Handle DDL Changes During Data Sync

During data migration and synchronization with Tapdata Cloud, recognizing the impact of table structure modifications, such as DDL (Data Definition Language) operations, is crucial for continuous business operations. The platform seamlessly manages most DDL changes, ensuring a smooth synchronization process.

Enable DDL Changes Sync

To ensure the high availability and fault tolerance of data replication/transformation tasks, by default, Tapdata Cloud does not synchronize the DDL statements from the source database to the target database. If you need to enable this feature, please follow these steps:

  1. When creating or editing a data replication or data transformation task, go to the configuration page of the source database node.

  2. Find the Advanced Settings tab and check if the Sync DDL Events option is available.

  3. Depending on your specific data source type, enable this feature and select the DDL events to be collected.

    This page will display the DDL events that the data source supports collecting, usually including adding fields, modifying field names, modifying field properties, deleting fields.

    DDL Event Collection

    tip

    Besides enabling this switch, the target database must also support DDL application. You can check the support status of various data sources for DDL event collection and DDL apply through the supported data sources document, or in the Advanced Settings of the target node, see the hint for DDL Event Apply.

DDL Collection and Apply Overview

DDL CollectionDDL Apply
Add FieldsTapdata Cloud will automatically adapt the field type when adding fields to the target database, for example, converting from MySQL's INT to Oracle's NUMBER(38,0). If there are unsupported column types, this may lead to the failure of adding fields.
Modify Field NamesTapdata Cloud will automatically complete this operation in the target database, be aware of the target database's field naming restrictions.
Modify Field AttributesWhen synchronizing between different types of databases (for example, from MySQL to Oracle), ensure that the target database supports the changed data types and attributes. Otherwise, this may lead to errors or interruptions in the synchronization task.
Delete FieldsDeleting columns from the source table can have a severe impact on the data pipeline, especially when the column is a key part of the data processing logic, such as a primary key or as a field for update conditions in the synchronization link. Before making such changes, ensure that other components in the data pipeline no longer depend on this column.
tip

For data sources with weak Schema constraints, the Schema information of historical data will not be changed. For example, when Kafka as a target database, Kafka will save the details of the DDL change in its messages, and subsequent consumption can be aware of the occurred DDL details.
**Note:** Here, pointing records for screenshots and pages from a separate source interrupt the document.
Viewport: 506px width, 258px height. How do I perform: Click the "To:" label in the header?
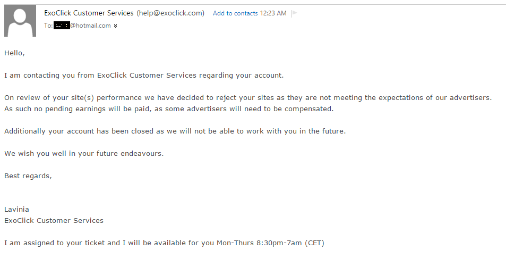[x=48, y=26]
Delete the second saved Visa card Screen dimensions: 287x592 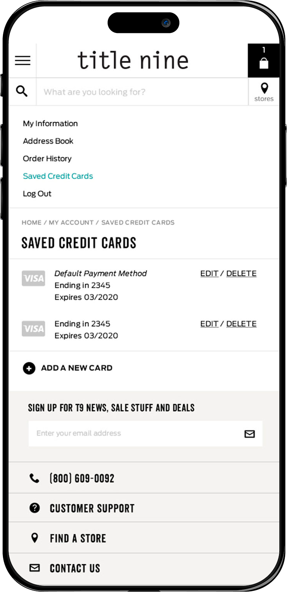[241, 324]
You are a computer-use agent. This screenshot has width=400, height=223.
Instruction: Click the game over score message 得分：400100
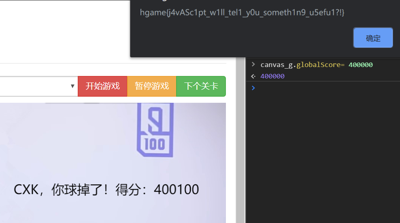click(106, 190)
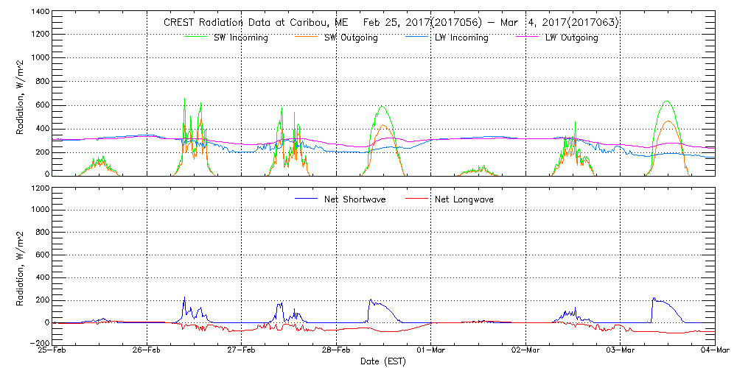This screenshot has height=368, width=737.
Task: Click the CREST Radiation Data chart title
Action: (x=391, y=23)
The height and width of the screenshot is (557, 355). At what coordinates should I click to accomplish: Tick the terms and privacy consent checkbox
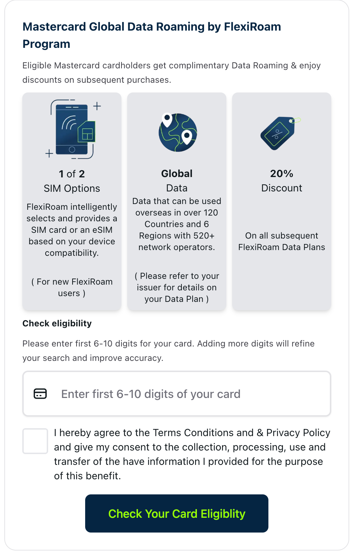(x=35, y=441)
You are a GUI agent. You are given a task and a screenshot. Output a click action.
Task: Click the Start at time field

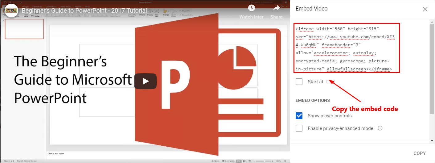pyautogui.click(x=330, y=82)
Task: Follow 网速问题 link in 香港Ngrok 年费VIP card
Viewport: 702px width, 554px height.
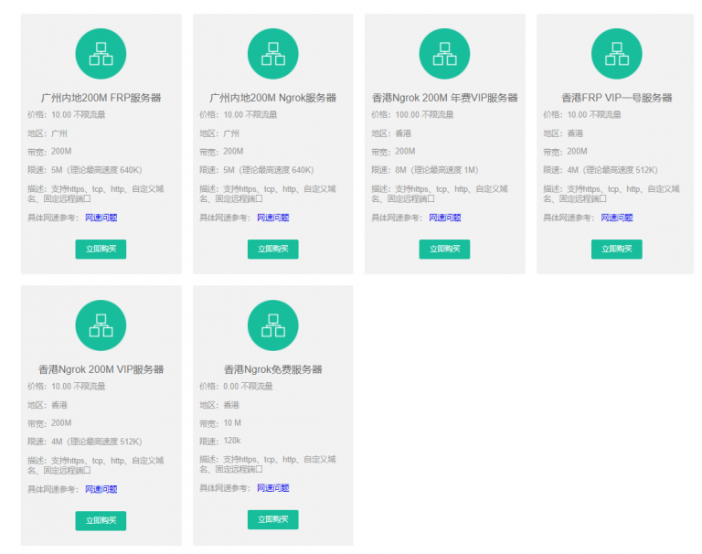Action: coord(445,218)
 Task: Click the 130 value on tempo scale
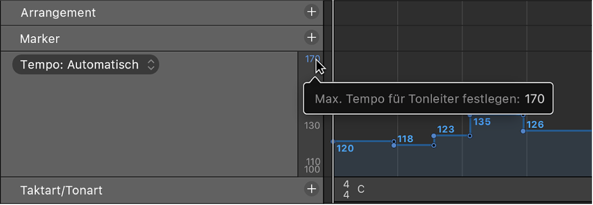[312, 125]
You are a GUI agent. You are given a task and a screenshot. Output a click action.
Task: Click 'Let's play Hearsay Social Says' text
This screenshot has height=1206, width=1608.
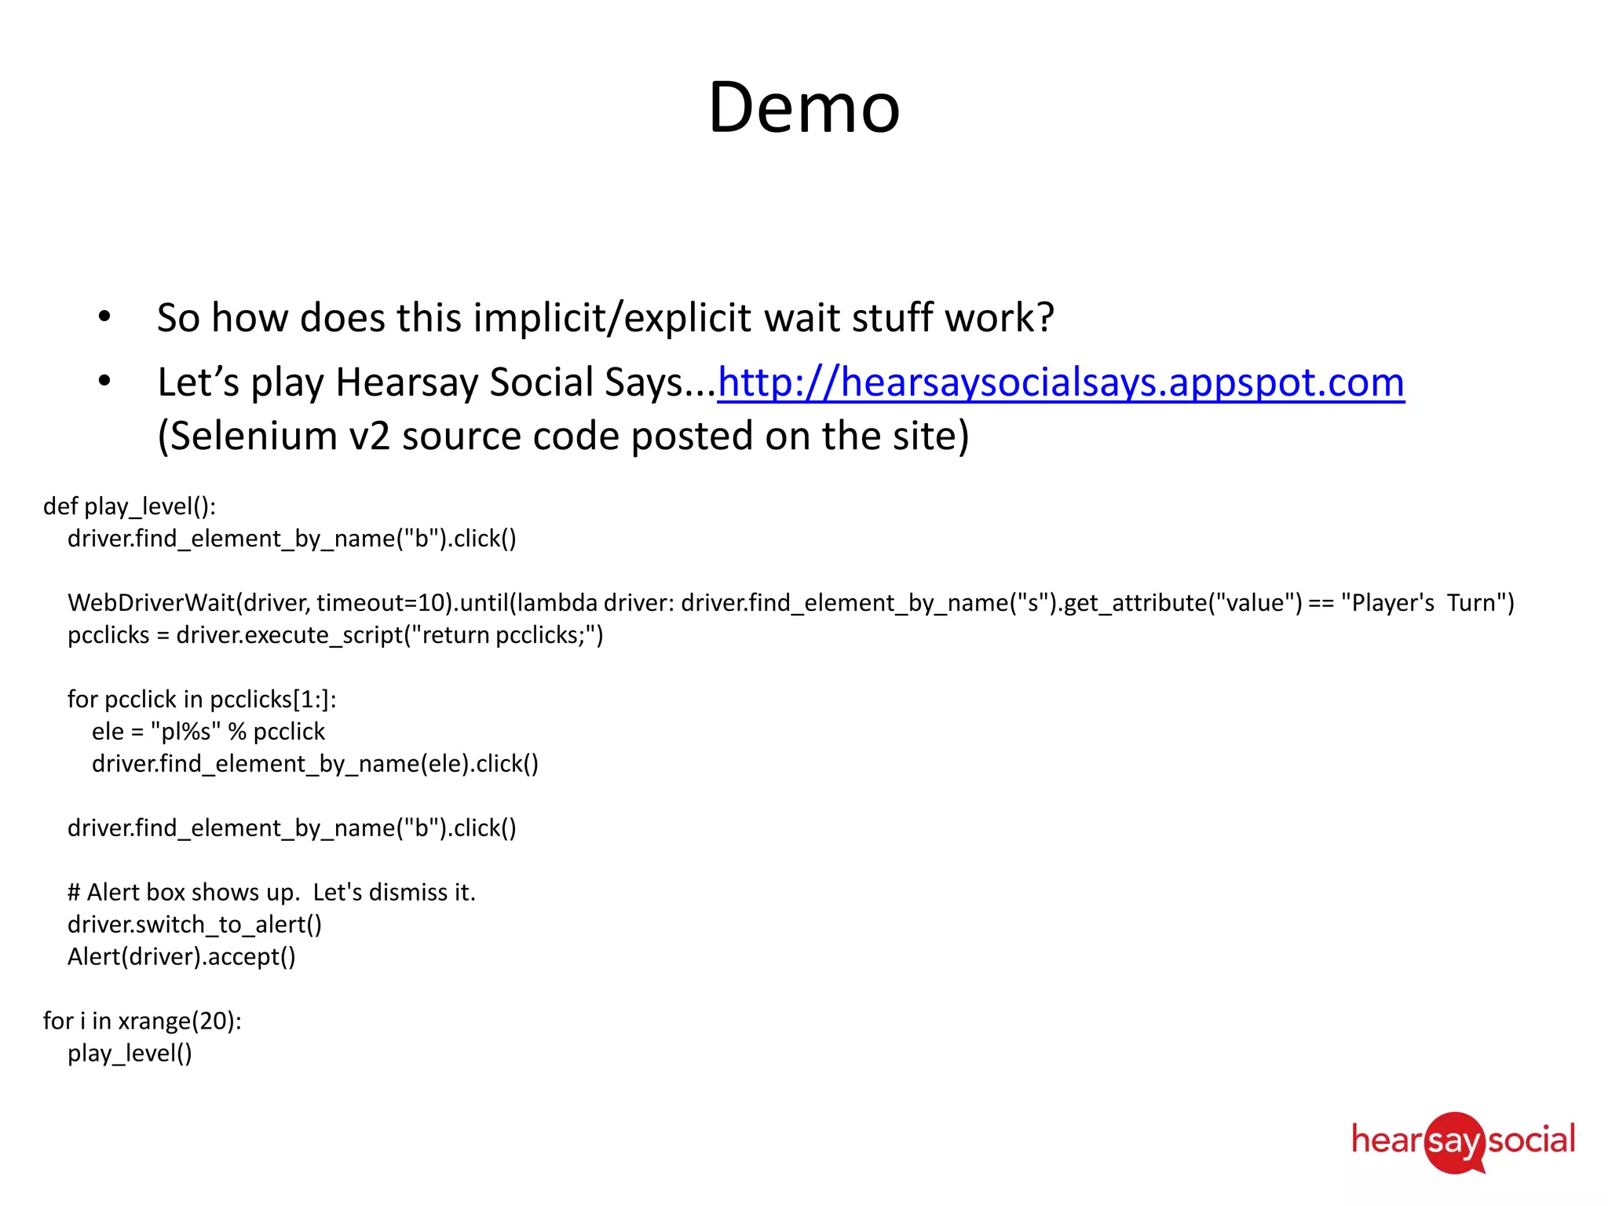pos(436,383)
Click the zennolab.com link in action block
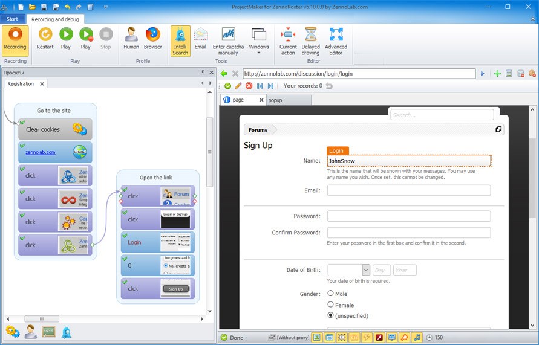This screenshot has height=345, width=539. coord(41,152)
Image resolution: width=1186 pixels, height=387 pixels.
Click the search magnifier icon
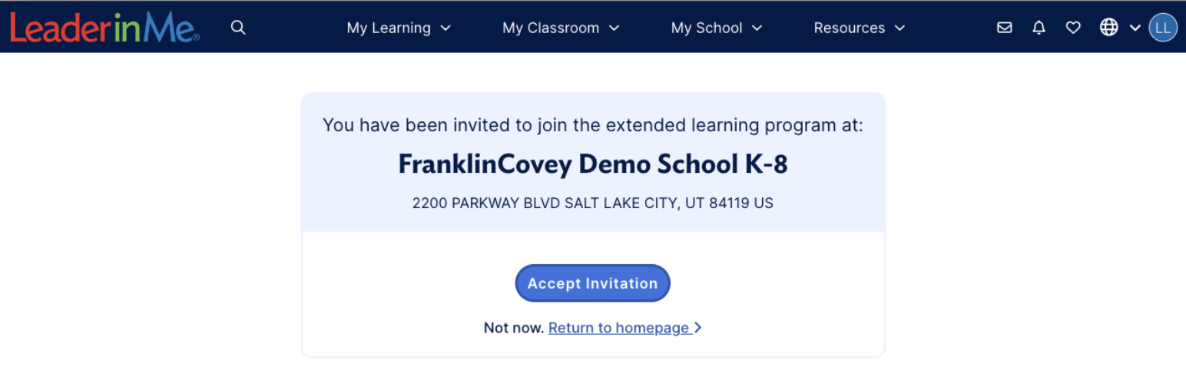pos(239,28)
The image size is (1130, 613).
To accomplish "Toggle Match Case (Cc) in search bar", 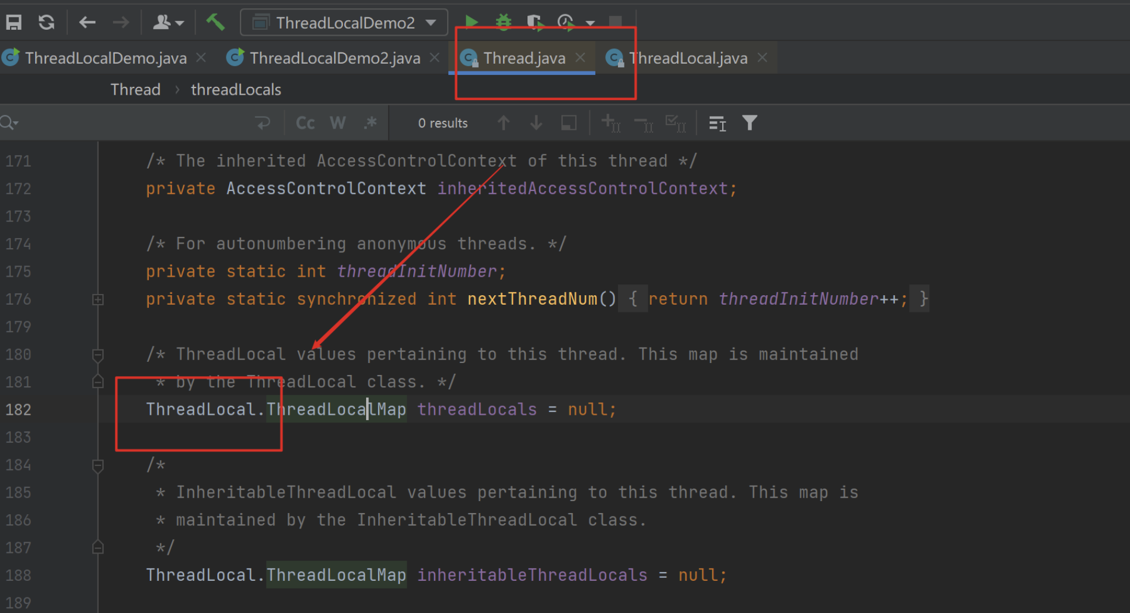I will click(305, 123).
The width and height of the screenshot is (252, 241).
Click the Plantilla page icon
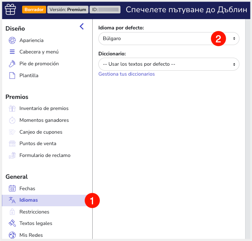[12, 76]
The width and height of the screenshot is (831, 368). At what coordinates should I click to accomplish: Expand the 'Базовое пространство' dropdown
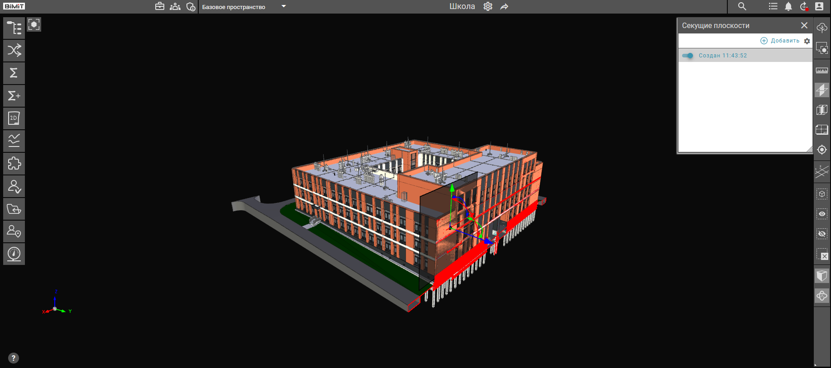(x=284, y=6)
If a DDL synchronization error causes a data synchronization task to interrupt, you can either undo the relevant DDL operation in the source database or choose to reload the source database's Schema, then reset and restart the task to repair it.

Additionally, consulting the task log and error codes can aid in identifying and rectifying the root causes of the task failure. A normal DDL collection and application log example is as follows:

DDL Log Information

Best Practices for DDL Changes

To safely manage DDL changes and reduce the potential risk to data synchronization tasks, it is recommended to follow these best practices:

  1. Pre-change Verification: Verify the full extent of DDL changes in a test environment before applying them in a production environment to identify potential issues that may interrupt synchronization.
  2. Planning and Notification: Schedule DDL changes during off-peak business hours and notify related teams in advance.
  3. Pipeline Configuration Updates: Regularly review and update your data pipeline configurations to match the latest table structures.
  4. Monitoring and Alerts: Set up monitoring and alerts for your data pipelines to respond quickly to unsupported DDL operations.